It should be noted that the above manner of controlling the facial muscle data of the virtual character is only used as an example, and other manners may be used to control the facial muscle data of the virtual character, and the muscle area corresponding to each action unit may be arbitrary, and the value may be arbitrary when the parameter value of the action unit is set based on the expression label, which is not limited in this embodiment.

It should be noted that, the step 330 and the step 340 are parallel steps, and the step 330 may be performed first and then the step 340 may be performed first, the step 340 may be performed first and then the step 330 may be performed, and the step 330 and the step 340 may be performed synchronously, which is not limited in this embodiment.

And 350, fusing the mouth shape animation and the expression animation to obtain the facial animation of the virtual character.

Schematically, as shown in fig. 5, fig. 5 is a schematic diagram of the overall flow of the scheme of the present embodiment.

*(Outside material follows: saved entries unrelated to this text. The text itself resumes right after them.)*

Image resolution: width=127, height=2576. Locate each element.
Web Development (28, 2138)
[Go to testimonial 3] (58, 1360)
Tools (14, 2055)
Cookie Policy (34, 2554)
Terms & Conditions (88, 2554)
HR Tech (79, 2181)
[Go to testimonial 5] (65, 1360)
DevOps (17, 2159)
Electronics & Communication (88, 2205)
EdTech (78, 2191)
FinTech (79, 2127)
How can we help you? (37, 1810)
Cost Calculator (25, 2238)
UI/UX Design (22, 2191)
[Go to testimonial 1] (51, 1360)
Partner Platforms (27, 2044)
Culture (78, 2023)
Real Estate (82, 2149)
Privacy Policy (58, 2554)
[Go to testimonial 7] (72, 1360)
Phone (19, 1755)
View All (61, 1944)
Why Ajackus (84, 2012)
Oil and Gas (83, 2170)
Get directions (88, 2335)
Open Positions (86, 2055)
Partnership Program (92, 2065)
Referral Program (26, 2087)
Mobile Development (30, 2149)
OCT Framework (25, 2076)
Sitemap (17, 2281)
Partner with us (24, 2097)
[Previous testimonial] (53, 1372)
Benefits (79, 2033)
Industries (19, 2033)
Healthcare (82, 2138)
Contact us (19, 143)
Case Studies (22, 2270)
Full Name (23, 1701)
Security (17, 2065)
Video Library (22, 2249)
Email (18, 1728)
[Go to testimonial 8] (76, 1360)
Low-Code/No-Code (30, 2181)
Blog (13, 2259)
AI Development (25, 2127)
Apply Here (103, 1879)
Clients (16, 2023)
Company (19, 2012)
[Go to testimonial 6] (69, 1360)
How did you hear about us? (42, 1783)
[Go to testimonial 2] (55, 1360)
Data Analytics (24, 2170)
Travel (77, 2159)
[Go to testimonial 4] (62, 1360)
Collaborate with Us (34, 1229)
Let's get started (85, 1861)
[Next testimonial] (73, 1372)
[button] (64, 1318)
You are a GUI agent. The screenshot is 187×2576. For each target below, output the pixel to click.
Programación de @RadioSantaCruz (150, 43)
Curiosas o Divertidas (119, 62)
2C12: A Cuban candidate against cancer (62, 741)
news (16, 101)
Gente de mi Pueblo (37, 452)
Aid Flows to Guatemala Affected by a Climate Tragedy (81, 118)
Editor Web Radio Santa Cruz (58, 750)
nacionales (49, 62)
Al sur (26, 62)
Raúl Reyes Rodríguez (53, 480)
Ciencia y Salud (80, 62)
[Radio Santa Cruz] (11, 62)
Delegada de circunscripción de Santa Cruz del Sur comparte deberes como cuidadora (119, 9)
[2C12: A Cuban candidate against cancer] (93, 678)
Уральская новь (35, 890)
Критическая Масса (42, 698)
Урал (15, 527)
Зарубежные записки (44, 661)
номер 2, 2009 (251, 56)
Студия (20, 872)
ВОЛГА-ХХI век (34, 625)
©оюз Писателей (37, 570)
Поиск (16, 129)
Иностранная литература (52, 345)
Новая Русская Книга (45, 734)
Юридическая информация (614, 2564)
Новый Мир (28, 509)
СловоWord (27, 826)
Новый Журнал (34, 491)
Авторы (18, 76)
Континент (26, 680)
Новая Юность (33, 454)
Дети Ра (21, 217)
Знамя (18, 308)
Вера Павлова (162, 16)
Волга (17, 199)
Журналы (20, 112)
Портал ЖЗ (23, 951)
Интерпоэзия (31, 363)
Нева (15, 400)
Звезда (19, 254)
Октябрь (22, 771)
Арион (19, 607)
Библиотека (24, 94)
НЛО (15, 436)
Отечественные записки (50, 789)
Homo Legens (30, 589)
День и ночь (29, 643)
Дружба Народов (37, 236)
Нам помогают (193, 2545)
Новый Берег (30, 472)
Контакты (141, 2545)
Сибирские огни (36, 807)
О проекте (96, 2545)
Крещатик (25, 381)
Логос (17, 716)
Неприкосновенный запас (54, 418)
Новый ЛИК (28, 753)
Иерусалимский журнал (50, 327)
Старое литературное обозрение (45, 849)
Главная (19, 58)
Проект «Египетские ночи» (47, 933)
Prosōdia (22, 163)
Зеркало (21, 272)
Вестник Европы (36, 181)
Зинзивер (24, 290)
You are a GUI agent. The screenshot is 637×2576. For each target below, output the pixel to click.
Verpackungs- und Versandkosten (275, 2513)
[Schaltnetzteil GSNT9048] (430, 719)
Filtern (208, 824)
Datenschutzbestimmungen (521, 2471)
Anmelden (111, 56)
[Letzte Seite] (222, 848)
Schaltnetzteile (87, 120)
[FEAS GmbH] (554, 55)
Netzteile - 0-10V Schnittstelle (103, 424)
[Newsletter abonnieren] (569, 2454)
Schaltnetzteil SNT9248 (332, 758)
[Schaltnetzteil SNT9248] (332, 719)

The expression tag data is input into a facial animation generating model with a T2F function (or the expression tag data is processed by using a facial animation generating algorithm), firstly, text content in the expression tag data is subjected to voice conversion to obtain audio data, the audio data is stored into an audio buffer 510, and a mouth shape animation 520 and an expression animation 530 are respectively generated based on the audio data. The step of performing the facial expression label time alignment, the facial expression label stream extraction, the facial expression animation stream transition optimization and the like based on the audio data is needed when the facial expression animation 530 is generated. Finally, the mouth shape animation 520 and the expression animation 530 are subjected to curve fusion, the facial animation of the virtual character is output, when the facial animation is played, the audio data corresponds to the mouth shape of the text content expressed by the virtual character, the facial expression of the virtual character when the text content is expressed corresponds to the expression label, and the emotion change of the virtual character is smooth when different expressions are switched.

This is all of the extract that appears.